Orange County Board of Education loses lawsuit against Superintendents Mijares, Thurmond – Orange County Register

Calling the issue “moot,” a judge on Friday threw out a lawsuit brought by the Orange County Board of Education against county and state school officials over the Orange County Department of Education’s 2019 budget.

Orange County Superior Court Judge Martha K. Gooding ruled in favor of the defendants in the suit – Orange County Department of Education Superintendent Al Mijares and California School Superintendent Tony Thurmond – saying the 2019 budget has been settled.

The board’s decision to file the lawsuit – one of several filed in recent years by the politically outspoken board – has been criticized by some as a waste of taxpayer money.

“This is a win for (Mijares) for sure,” said Ed Connor, an attorney for Mijares and the department.

“The other winner is the public. They don’t have to keep paying for (attorneys.), ”Connor added. “From our perspective, we wanted to make sure public dollars would not continue to be wasted on something that had no purpose. And the court agreed. ”

Board President Mari Barke said late Friday that she was disappointed by the ruling. She could not say whether the board would appeal.

The lawsuit was filed in November 2019, months after some board members attempted to make last-minute trims to the 2019-2020 budget for the Orange County Department of Education.

The board’s then president, Ken Williams, said he and others on the board were “simply cutting the fat” by reducing money spent on lobbying, conferences and travel budgets. He said some of that money was used to lobby against charter schools, which the board majority pushes. Mijares said the board’s “12th-hour budget intervention” had nothing to do with saving money but a lot to do with wresting control from his office to advance a conservative ideology.

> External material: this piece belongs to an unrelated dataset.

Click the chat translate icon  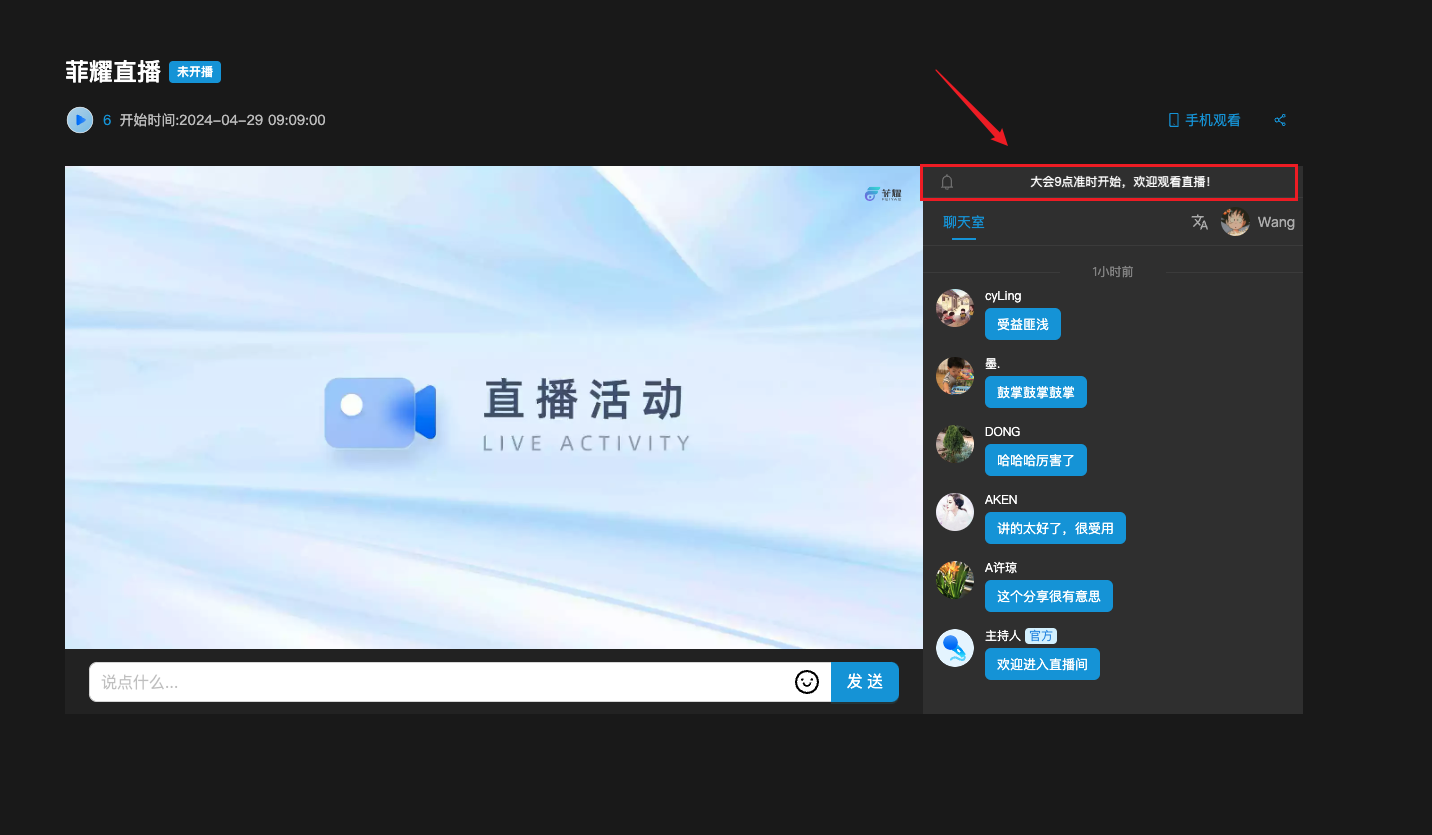(x=1200, y=222)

Facing a filing deadline, Mijares sent his version of the budget to the state’s California Department of Education without the board’s required signature. The board followed by sending its preferred version of the budget to Sacramento. With the county school district’s annual spending plan months late – a move the state called “legally and factually without precedent” – Thurmond convened a committee to oversee and finalize the budget.

But the board didn’t wait for that committee’s decision. Instead, on Nov. 18, 2019, it filed suit against Mijares and Thurmond.

In granting Mijares ’motion for judgment, Gooding wrote the issue is now moot because the 2019-20 budget was settled. An attorney for the board argued that a ruling should be rendered because there could be future budget disputes. The board also argued that the petition was not limited to one year.

But Judge Gooding said the petition’s wording did not extend beyond the 2019-20 budget and that two subsequent annual budgets have been approved by the board without controversy.

“While it is at least theoretically possible the County Superintendent and the (Board of Education) could disagree about budgetary matters in the future, the facts and contours of those disputes are unknown until they actually happen,” Gooding wrote.

The lawsuit gained attention across the state because a ruling on who has ultimately said over county school budgets – the school board or the superintendent – could have implications for 57 other county departments of education.

Connor, Mijares’ attorney, said the ruling did not set a precedent on who has the ultimate budget power, noting “the decision was not on the merits of those issues.” Instead, he said, the decision focused on the idea that the board’s arguments were now moot because the budget had long passed.

The conservative board majority also filed a lawsuit against Mijares over whether board members can hire their own attorney. That suit was settled after costing taxpayers about $ 3.2 million. It’s unclear how much this 2019 lawsuit has cost in legal fees.

Meanwhile, another OCBE lawsuit – approved by Trustees Barke, Williams, Lisa Sparks and Tim Shaw – is still pending. That suit is against Gov. Gavin Newsom over mask mandates.

Barke, Sparks and Shaw are running for re-election June 7. Their support for the various lawsuits has become a top issue in their races.

Staff writer Sean Emery contributed to this report.